The first white settlement in the U.S., in Jamestown, Va., in 1619, saw its legislators enact the first slave code. The U.S. Capitol and the White House and much of the rest of the U.S. were erected by conscripted, enslaved Africans shipped over to these shores in the dangerous, disease-ridden, vermin-infested holds of slave ships — ships manned by white crews and financed by the newly emerging white capitalists. And they were then sold into slavery for the benefit of the ruling class of the time which also happened to be white.
Those same white elites in the South imposed Black Codes, Jim Crow, voter suppression and lynchings, after the Northern white elite, weary of the cost of enforcing freedom — and more interested in money and exploitation of workers, black and white — ended Reconstruction.
And people of color, including African-Americans, people with Hispanic names and Asian immigrants, have not been the sole victims of longtime white supremacy, either. Indeed, it is more a class supremacy at times. Remember “No Jews allowed” in white elitist institutions? Or “No Irish need apply” for jobs after they migrated to escape famine in the 1840s? Or the “Chinese exclusion laws” of the 1880s?
Or the “Trail of Tears” — the violent expulsion, by white supremacist Andrew Jackson, of Native Americans from east of the Mississippi River, resulting in thousands of deaths, massive deportations, and dispossession of land, all to benefit whites but especially wealthy white landowners, oligarchs, and capitalists?
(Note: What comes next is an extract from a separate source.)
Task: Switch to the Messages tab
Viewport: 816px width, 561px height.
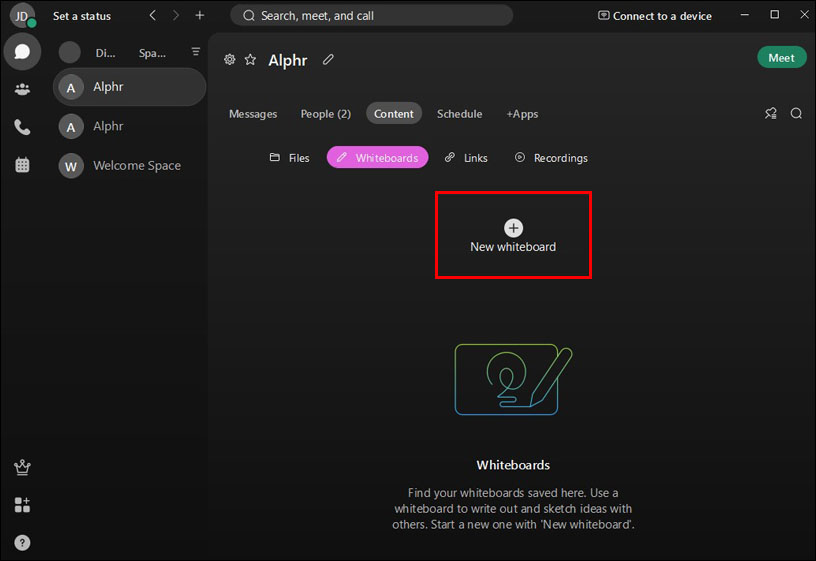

Or the long history of lynching, South and North — with the lynchings sponsored and/or attended by the white elite, as the old photographs show?
And how about the infamous 1924 immigration law designed to perpetuate White Anglo-Saxon Protestant superiority against such “inferior” peoples as Jews and Italians? That law slammed the door on migrants for 41 years — and the law, plus the racist and supremacist attitudes in back of it, kept the U.S. from being a haven for refugees from Hitler.
That white elitist, corporate class basis for supremacy extends to the current era, and again, not just in shootings. Just this year, the white corporate managers pitted race against race to defeat a major union organizing drive in Chattanooga, Tenn.
Before that, the white corporate class elite condoned or actively promoted the Red Scare of the 1950s, targeting, again “The other.” It incited the white working class to attack, not unite with, its natural allies, the black working class, in the South.
Venal and vicious employers exploited people with Hispanic names, via the bracero program, long before Trump’s jihad against Hispanics, and they continue to do so, inciting white workers, especially men, to hate people of color. And in yet another area, Trump and his developer father, Fred, broke federal open housing laws in their developments in the New York metro area.
And while tens of thousands of people took to the streets, and the airports, to defy Trump’s Muslim ban, the white ruling class stayed silent.
Also silent: Congressional Republicans, cowed by Trump, and their political puppeteers, the corporate class. How many corporate leaders have you heard criticizing Trump, much less campaigning for real gun control and a crackdown on hate groups?
From the day he appeared on the escalator of his tower in New York, announcing his run for the White House, Trump has emboldened these people, Kumar added. “To tamp it down it is the responsibility of the GOP and Trump,” she said.
What can federal law enforcement do given the leadership of Trump? Figliuzzi: “It has to come from the top.” Yes, the culture must change and we must do these things. But the legislative tools are not there. If cultural change and political change do not happen soon, there will be more and more and more of these attacks, again and again and again.
Even more, let’s remove the person at the top now. And that’s the start. It is time to root out the cancer in the country of which Donald Trump is just a malevolent, obvious manifestation.